I hope this helps us understand what Jesus says to Nicodemus, “Just as Moses lifted up the serpent in the wilderness, so must the Son of Man be lifted up, that whoever believes in him may have eternal life.” Jesus, the serpent on the cross, shows us the power of sin to harm. We gaze at him, at his torment, at his suffering and if we are honest we say to ourselves, “My sin put him there.” Yes, Jesus died for the sin of the whole world; yet if I alone sinned and no one else, he would have died just that way, just for me. Jesus’ death on the cross goes far beyond the bronze serpent, however. Like the bronze serpent, Jesus crucified allows us to gaze, until we realize and acknowledge our sins. He enables confession.

But more than that, Jesus returned. In a manner beyond our telling, he rose from the dead; and in some incontrovertible way he let his friends know that they were forgiven; their betrayal was forgiven. They testified to Jesus’ resurrection, not only because of what they had seen, but even more because of how they felt.

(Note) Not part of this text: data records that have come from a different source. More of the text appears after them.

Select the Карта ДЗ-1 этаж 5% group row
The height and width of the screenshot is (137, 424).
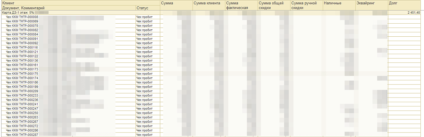[x=18, y=13]
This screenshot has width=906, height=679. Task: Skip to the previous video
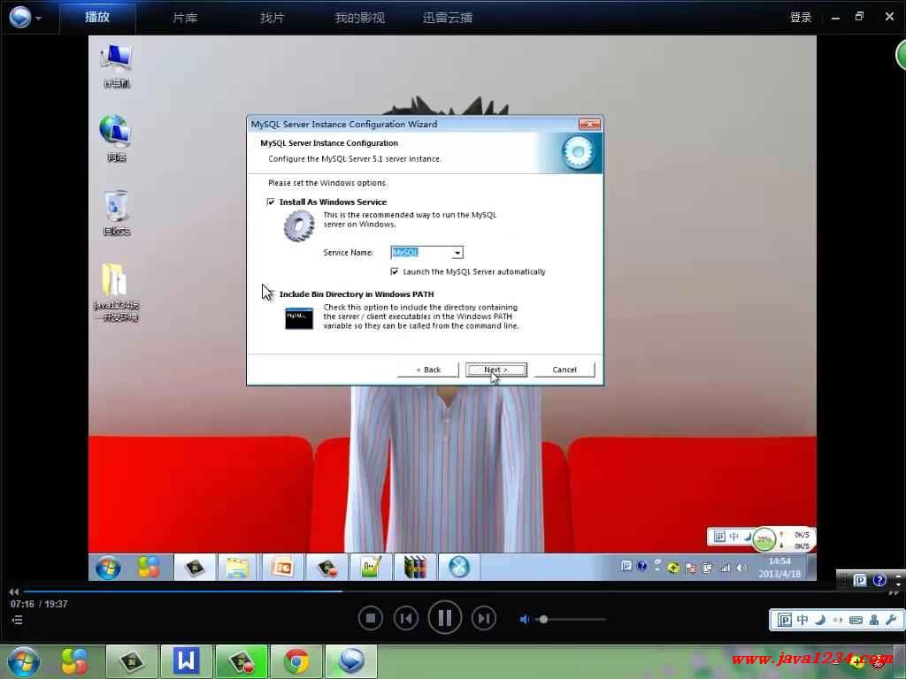406,618
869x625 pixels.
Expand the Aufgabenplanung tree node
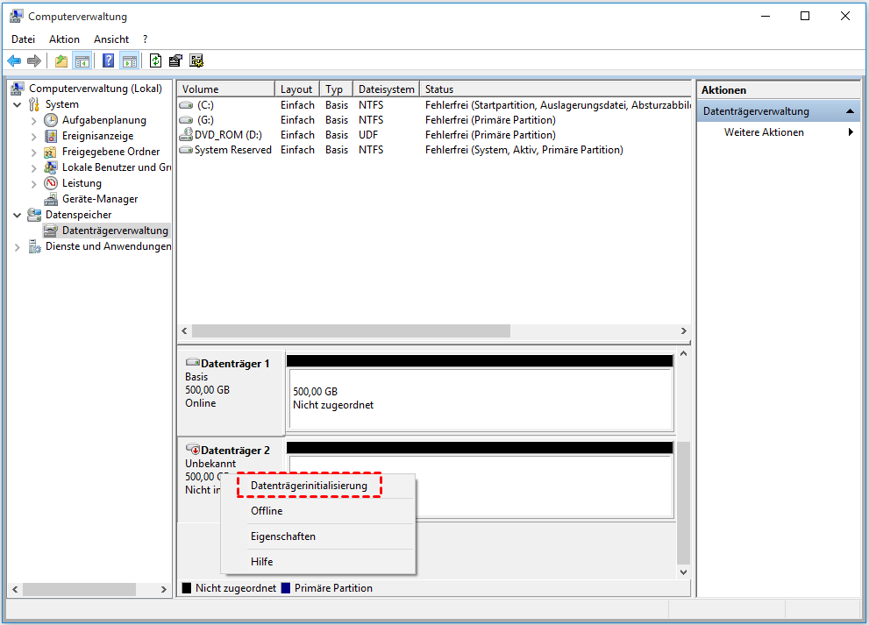click(x=34, y=120)
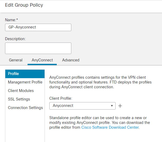Switch to the General tab
162x142 pixels.
point(16,60)
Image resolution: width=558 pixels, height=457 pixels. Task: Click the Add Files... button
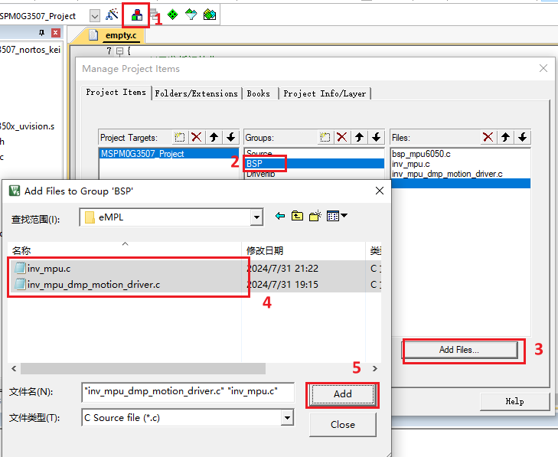[x=459, y=349]
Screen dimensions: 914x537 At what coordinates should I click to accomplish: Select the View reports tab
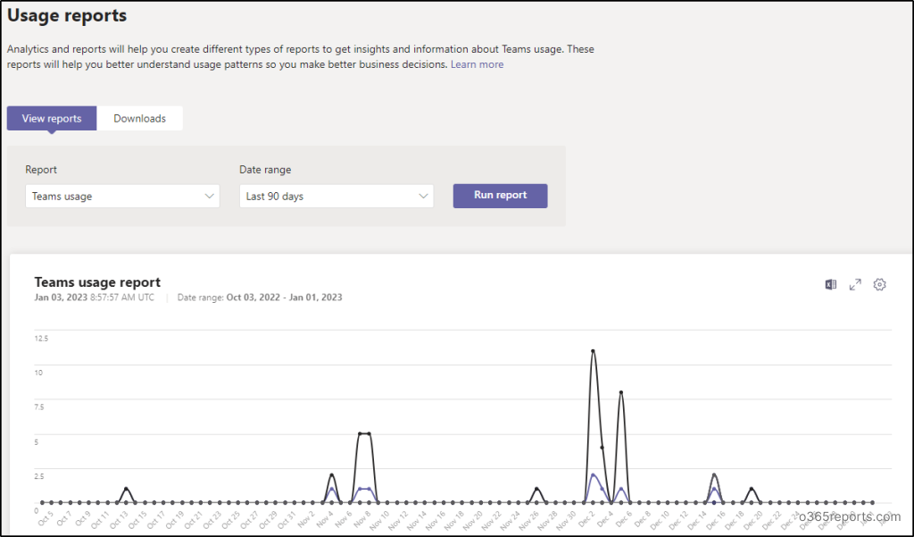click(51, 118)
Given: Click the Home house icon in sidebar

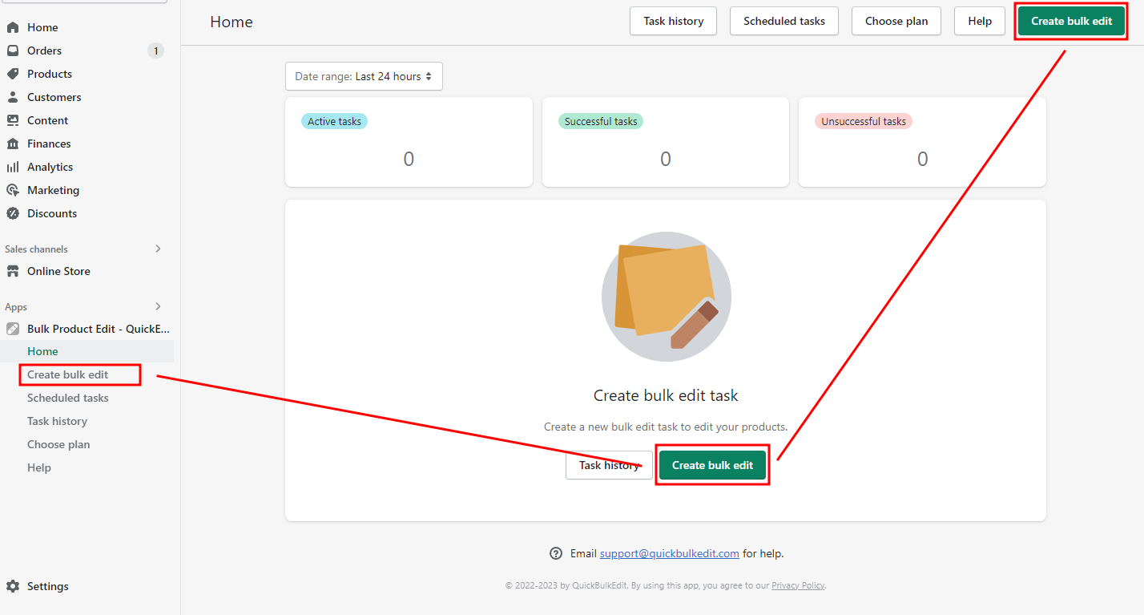Looking at the screenshot, I should tap(13, 27).
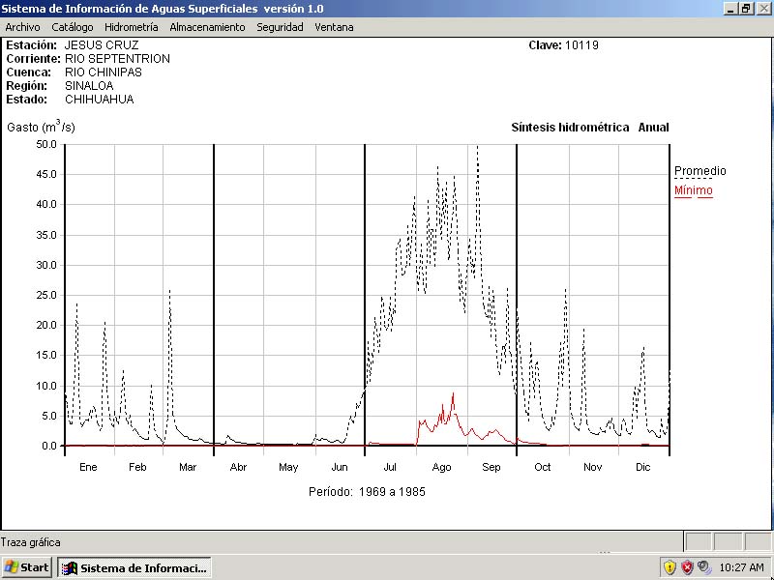Open the Seguridad menu
The image size is (774, 580).
tap(280, 27)
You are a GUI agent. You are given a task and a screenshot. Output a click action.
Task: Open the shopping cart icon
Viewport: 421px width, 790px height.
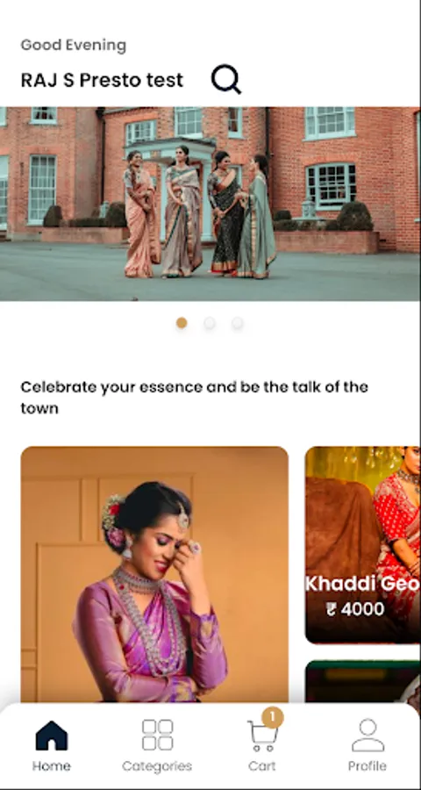(x=262, y=736)
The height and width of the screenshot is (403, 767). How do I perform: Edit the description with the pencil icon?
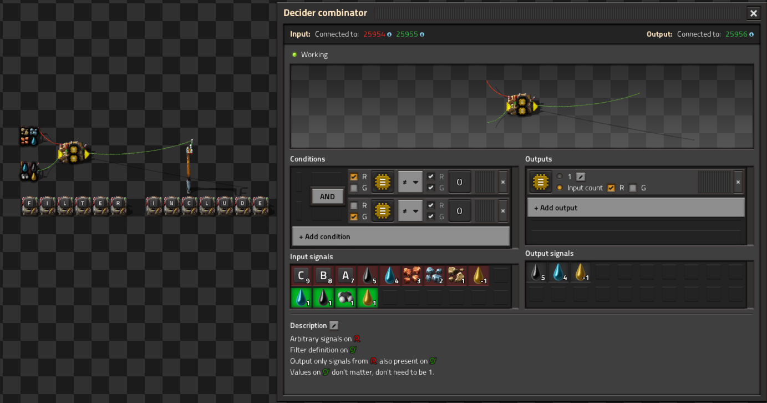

They should have felt shame and guilt; they should have felt diminished in their own eyes and the eyes of others. No such thing! Instead, they experienced transformation. New life and power poured into them. Intimidated hicks from the hinterlands suddenly became bold and effective evangelists at the center of power. They in turn spread the good news. What good news? Not just that Jesus had been raised from the dead, but what it meant: we, too, can experience that living encounter which frees us from all the self-diminishment of sin, all sin’s poison.

St. Augustine wrote, “Love God and do as you please.” I would interpret that this way. First, establish a love of God; root yourself in an intimate relationship with Christ. Then for God’s sake do not go out and live a pinched, hesitant, fear-ridden life, perpetually on guard against sin. Live boldly. Live joyfully. Live with abandon. Feast, sing and dance! Pour yourself out in self-giving. The shadow of judgment is behind you. You have come into the light of wholeness. You live in the freedom of honesty; for you make daily use of the serpent on the cross – the figure that signifies: sin is not the end; no matter how grievous, sin need never be the end. “For God so loved the world that he gave his only Son, so that everyone who believes in him may not perish but may have eternal life.”